Mr Maduro said Mr Chavez had finished "the post-operative period" and was entering a new phase of treatment.
President Chavez had an operation for an undisclosed form of cancer in Cuba on 11 December and has not been heard or seen in public since.
Mr Chavez should have been sworn in for a new term on 10 January.
Mr Maduro said he was optimistic Mr Chavez would soon return to Venezuela.
Speaking in an interview with private Venezuelan television network Televen, Mr Maduro said that President Chavez's "vital signs and organ function are stabilising".
Mr Maduro said he had spoken to the president on a number of occasions.
He said when he visited him on 14 January, President Chavez had been "very interested in oil prices".
Venezuela is a major oil producer and high oil prices have allowed President Chavez to fund many of the healthcare and education programmes which have made him popular among Venezuela's poor.
According to Mr Maduro, President Chavez was concentrating on his treatment, following the medical advice he was given "with discipline".

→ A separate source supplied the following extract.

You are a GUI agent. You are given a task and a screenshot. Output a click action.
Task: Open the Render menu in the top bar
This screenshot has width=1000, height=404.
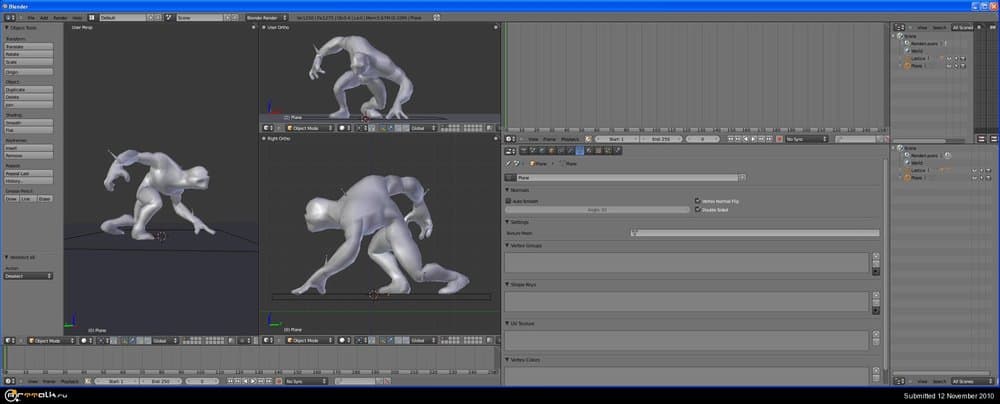pyautogui.click(x=60, y=18)
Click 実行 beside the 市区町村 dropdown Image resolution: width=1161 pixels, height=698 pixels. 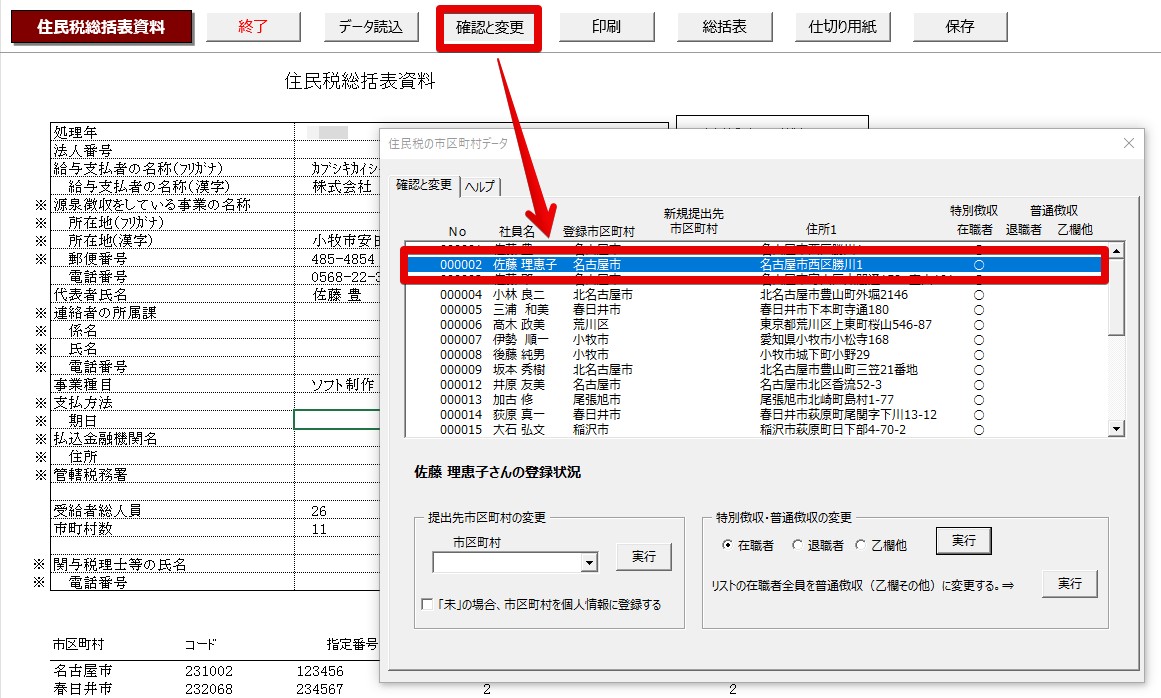643,557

Before leaving Venezuela for treatment in Cuba, President Chavez, who has been in office since 1999, named Mr Maduro as his choice to replace him should anything happen.
Earlier this week, Mr Maduro stepped in for President Chavez and delivered the annual state of the union address in his stead.
The opposition has demanded clarity about who is running the country after the President missed his own inauguration for a fourth presidential term on 10 January.
The Venezuelan Supreme Court ruled that Mr Chavez could be sworn in at a later date.
But the opposition argues that in the continuing absence of President Chavez, the speaker of the National Assembly should take over and elections called within 30 days.
On Friday, opposition groups cancelled a protest march they had planned for 23 January. They said they feared supporters of Mr Chavez would "incite violence" and provoke clashes.